60 - Taruhan

8.8K 590 115
                                    

PERUBAHAN sikap Alvi belum bisa dipercaya. Dari awal mengenal Alvi, dia hanya menunjukan sikap hangat pada Lula. Melihat ekspresi dan cara bicara Alvi yang begitu dingin membuat Lula ingin mengutuk diri. Mata segelap kopi yang biasa menatapnya lembut mulai terasa pekat.

Sikap dingin Alvi benar-benar menikam hatinya. Pandangan lurus Alvi seolah akan mencabik kornea matanya. Lula mencoba terbiasa pada Alvi yang selalu mengabaikan kehadirannya. Namun selalu gagal.

Setiap kali mereka tidak sengaja berpapasan dikoridor, Lula tahu bahwa Alvi berusaha menghindarinya dengan cara berputar arah, pura-pura mengikat tali sepatu agar terhindar dari kontak mata, atau yang lebih menyakitkannya lagi Alvi hanya lewat begitu saja tanpa menyapa. Alvi ... bersikap seolah tidak mengenal Lula.

Pernah sekali Alvi datang ke kelasnya. Lula pikir Alvi akan menemuinya dan mengajaknya ke kantin seperti biasa. Ternyata dugannya salah, Alvi datang bukan untuk menemuinya melainkan ingin bertemu Reno. Malah yang lebih membuat Lula ingin menangis adalah saat tak sengaja mendengar percakapan Alvi dan Reno.

"Ada apaan bro? Tumben-tumbenan lo manggil gue." Reno terkikik geli sembari bersandar di sisi pintu kelas.

"Ini, gue mau ngajakan main futsal sore nanti. Sama anak lainnya juga. Bisa nggak?" kata Alvi.

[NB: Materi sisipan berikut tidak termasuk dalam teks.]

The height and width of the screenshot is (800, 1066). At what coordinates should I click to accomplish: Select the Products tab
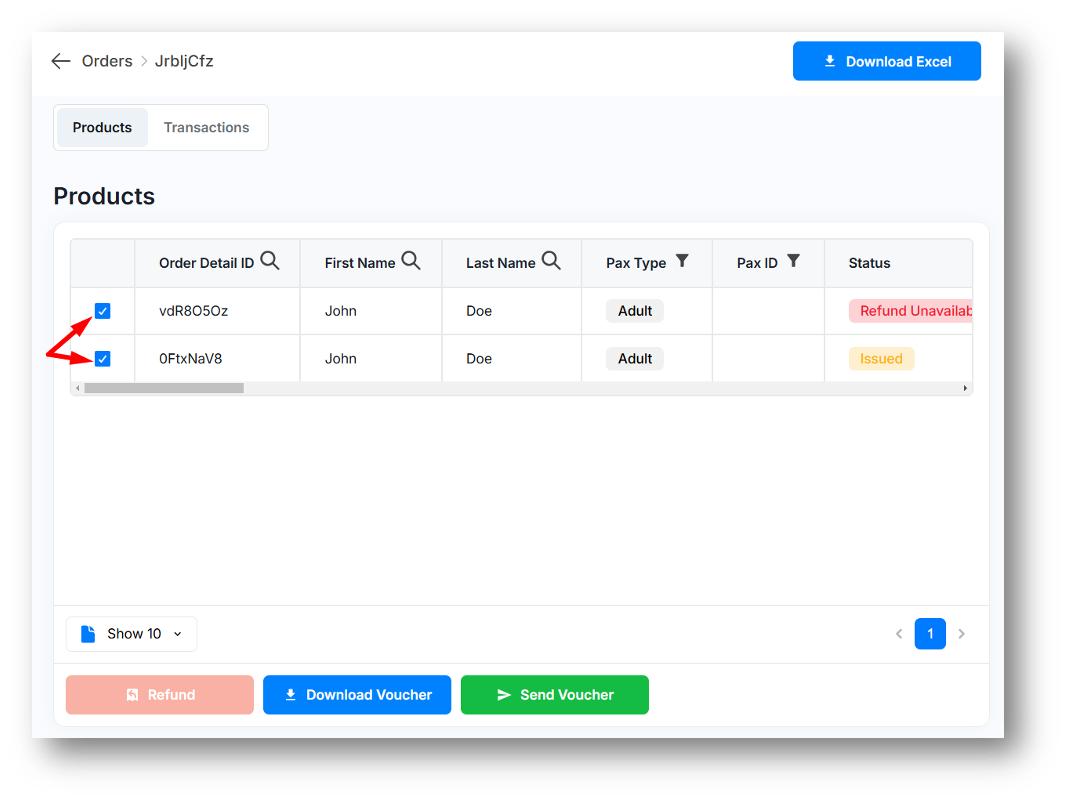click(102, 128)
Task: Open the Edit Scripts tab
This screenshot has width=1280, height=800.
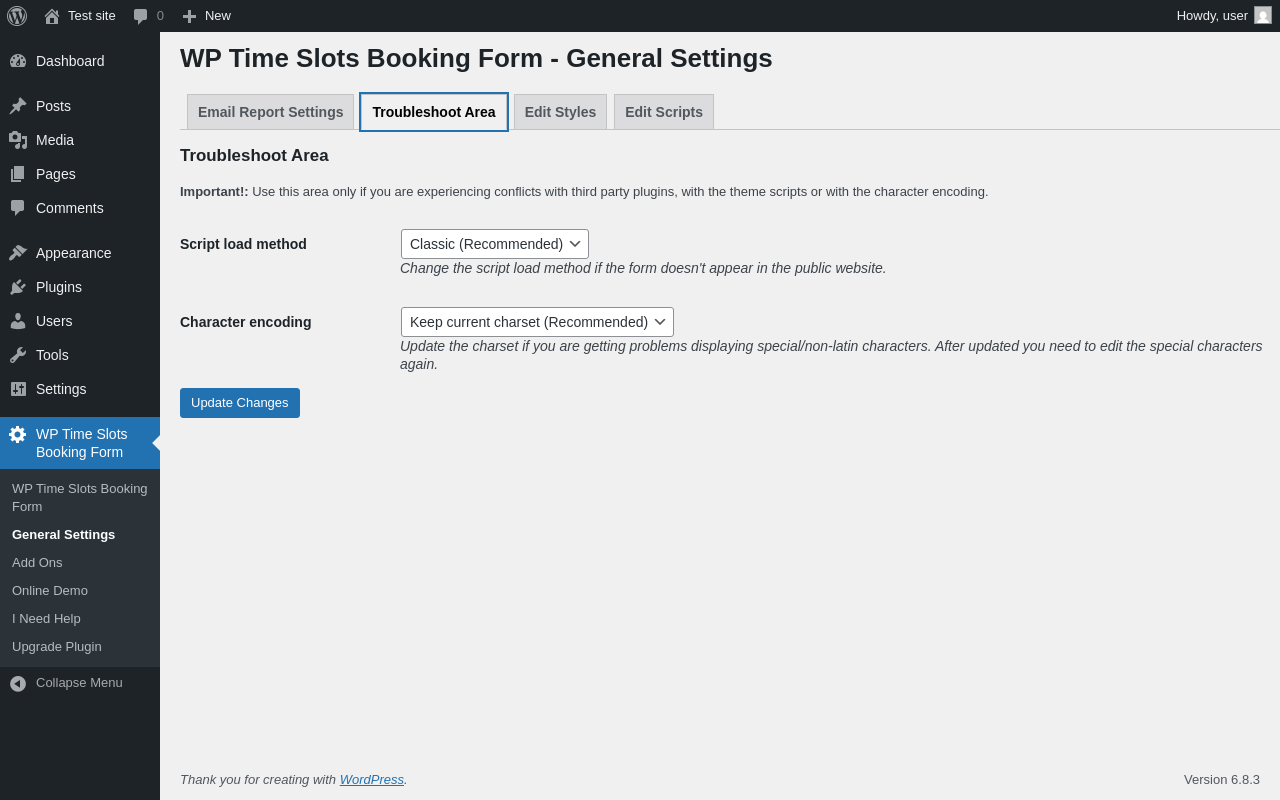Action: [x=664, y=112]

Reno berdecih, "Kirain apaan sampe nyamperin gini. Chat kan bisa." balasnya lalu matanya memicing curiga, "Halah, alesan doang kan lo, bilang aja mau ngeliat Lula. Basi banget anjir." tudingnya dengan gaya mencibir.

Alvi mendecak, "Nggak ada urusan sama dia." celetuknya yang membuat beberapa murid menoleh, "Gue cuma mau ngajak doang. Itu juga kalo lo mau. Kagak juga nggak masalah. Gue cabut." kemudian Alvi berlalu begitu saja.

Perkataan Alvi di UKS tempo hari juga masih membekas dihatinya. Bukan tidak terima. Hanya saja perkataan itu semakin menyadarkan bahwa Lula terlalu dalam melukai. Untuk menangis, rasanya Lula tidak memiliki air mata lagi. Mungkin karena baru pertama kali ia meraskaan jatuh cinta, untuk kehilangan rasanya tidak terima.

Namun bagaimana pun juga, ini adalah keputusannya. Lula sendirilah ... yang memilih untuk tetap menggenggam tangan Deon kemudian melepaskan tangan Alvi.

"Gue harus gimana?" gumamnya pelan. Matanya menatap nanar jendela kamar yang mengarah langsung pada bangunan kokoh di depan rumahnya.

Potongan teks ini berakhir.